When is The Best Time to Plant Trees in Washington

Spring and summer are the best times to plant new trees in Washington. Spring is especially prime because the soil will be warming up from its winter hibernation, so it's a good time for that tree you've been eyeing! Fall can also work if your climate falls into an area where winters aren't too harsh or frequent- but spring seems like more of a natural choice just because most people want their yard done before they wake up on Saturday morning to do outdoor chores.

Can You Plant All Season Long?

Yes! Washington State is an excellent place to plant trees. This state has a mild climate and does not experience extremely cold weather, which means you can continue planting in the winter months.

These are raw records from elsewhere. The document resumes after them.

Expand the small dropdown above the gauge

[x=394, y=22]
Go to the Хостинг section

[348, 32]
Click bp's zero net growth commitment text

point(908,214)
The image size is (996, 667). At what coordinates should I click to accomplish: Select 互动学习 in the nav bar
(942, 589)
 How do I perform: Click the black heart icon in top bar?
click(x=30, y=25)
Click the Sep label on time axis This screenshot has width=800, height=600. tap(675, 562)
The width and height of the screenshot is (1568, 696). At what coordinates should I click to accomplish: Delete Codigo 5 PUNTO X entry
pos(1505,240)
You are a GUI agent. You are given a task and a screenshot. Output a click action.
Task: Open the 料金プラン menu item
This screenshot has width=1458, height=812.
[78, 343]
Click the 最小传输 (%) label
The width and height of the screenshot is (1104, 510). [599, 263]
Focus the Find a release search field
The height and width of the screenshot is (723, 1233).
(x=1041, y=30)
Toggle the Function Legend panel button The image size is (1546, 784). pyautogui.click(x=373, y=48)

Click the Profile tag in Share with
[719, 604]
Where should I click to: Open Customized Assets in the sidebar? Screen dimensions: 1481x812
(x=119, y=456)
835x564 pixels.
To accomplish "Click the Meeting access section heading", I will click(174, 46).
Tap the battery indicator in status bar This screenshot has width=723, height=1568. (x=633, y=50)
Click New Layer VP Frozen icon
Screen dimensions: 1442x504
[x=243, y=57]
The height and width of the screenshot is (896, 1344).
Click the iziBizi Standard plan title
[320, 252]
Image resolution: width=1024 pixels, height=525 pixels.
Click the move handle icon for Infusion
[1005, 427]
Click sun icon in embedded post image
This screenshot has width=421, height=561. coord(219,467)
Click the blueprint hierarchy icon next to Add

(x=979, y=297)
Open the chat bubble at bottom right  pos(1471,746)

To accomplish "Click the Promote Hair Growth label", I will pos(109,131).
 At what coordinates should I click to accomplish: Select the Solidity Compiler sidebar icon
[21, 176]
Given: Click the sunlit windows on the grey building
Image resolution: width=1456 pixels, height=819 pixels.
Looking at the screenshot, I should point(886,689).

What are The Best Trees to Plant Each Season in Washington


There's plenty to choose from, but here are a few that thrive during spring: Lilac, Magnolia, Redbud.


Some great choices include Black Gum and Dogwood Trees. These two make excellent additions to any yard!

Fall time

What about some of our favorite fall-colored trees? Umpqua Maples turn bright red before dropping their leaves while Ponderosa Pines grow an amazing gold color as they mature.


In the winter months, you'll want to keep your eyes peeled for Scotch Pine Trees. These trees are not only cold-hardy but they also produce a sweet scent!

What Trees Have The Least Invasive Roots in Washington

The least invasive trees in Washington are the Black Walnut, Sweetgum, and Willow trees. These trees are all in the same botanical family and have roots that grow slowly.